Apple splits the fields on a pass across five zones. Each zone sits in a different spot on the pass and gets its own typography, so pick the zone that matches how visible the information needs to be. See Apple's PassKit Programming Guide for the full design rationale.
- Header fields sit at the top right of the pass. They stay visible even when passes are stacked in Wallet, so use them for glanceable information only (a flight number, a balance). Up to three per pass.
- Primary fields are the prominent ones on the front of the pass, rendered at the largest size. Use them for the main identity of the pass (origin and destination on a boarding pass, event name on a ticket). Up to three, or two on a boarding pass.
- Secondary fields sit below the primary fields on the front, at a smaller size. Use them for the next layer of important information. Up to four.
- Auxiliary fields are below the secondary fields, smaller still. Use them for less important front-of-pass details (a seat number, a gate letter). Up to four, five on boarding passes.
- Back fields appear on the back of the pass, behind the info button. They have no length limit and support line breaks, URLs, and phone numbers (which Wallet turns into live links). Use them for the long stuff: terms, customer service, refund policy.
##The add methods
Every Apple builder exposes one add method per zone:
addHeaderField(string $key, string $value, ?string $label, ?string $changeMessage, ?DateType $dateStyle, ?TimeStyleType $timeStyle, ?bool $showDateAsRelative)
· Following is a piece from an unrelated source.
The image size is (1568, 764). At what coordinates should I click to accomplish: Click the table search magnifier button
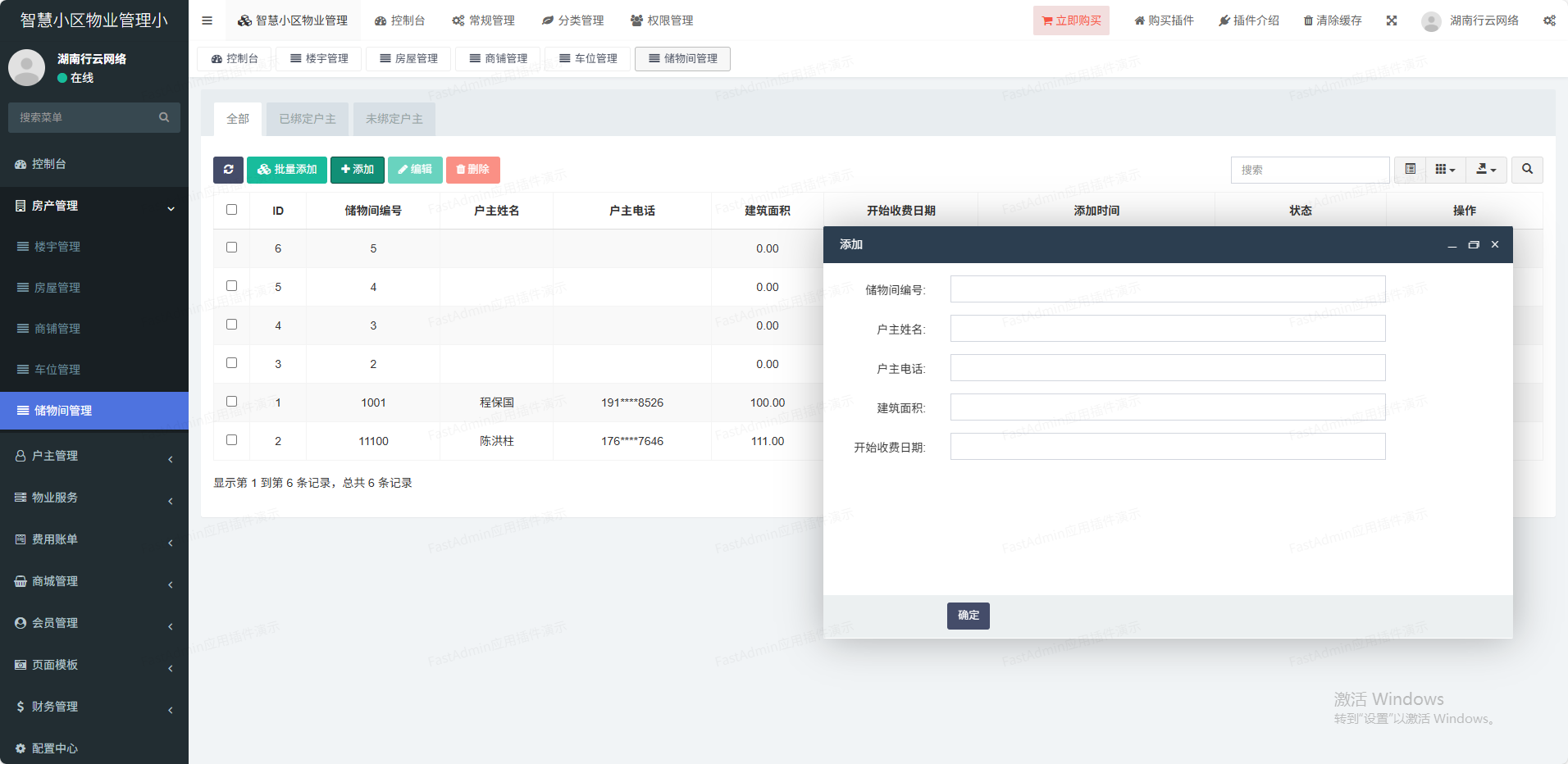pos(1527,170)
addField(string $key, string $value, FieldType $type = FieldType::Primary, ...)
addSecondaryField(string $key, string $value, ...)
addAuxiliaryField(string $key, string $value, ...)
addBackField(string $key, string $value, ...)
$key is a free-form identifier you pick. It's unique within the pass, and you'll reference it later when you want to update that field.
$label defaults to a title-cased version of the key. Pass a custom label when the key doesn't read nicely on the pass.
$changeMessage is the notification the user's device shows when the value of this field changes. Use :value as a placeholder for the new value (for example, 'Your gate has changed to :value').
$dateStyle and $timeStyle let you format a value Apple recognises as a date. Pass a DateType (none, short, medium, long, or full) and/or a TimeStyleType case. Combine with $showDateAsRelative: true to render the date as "in 2 hours" rather than an absolute timestamp.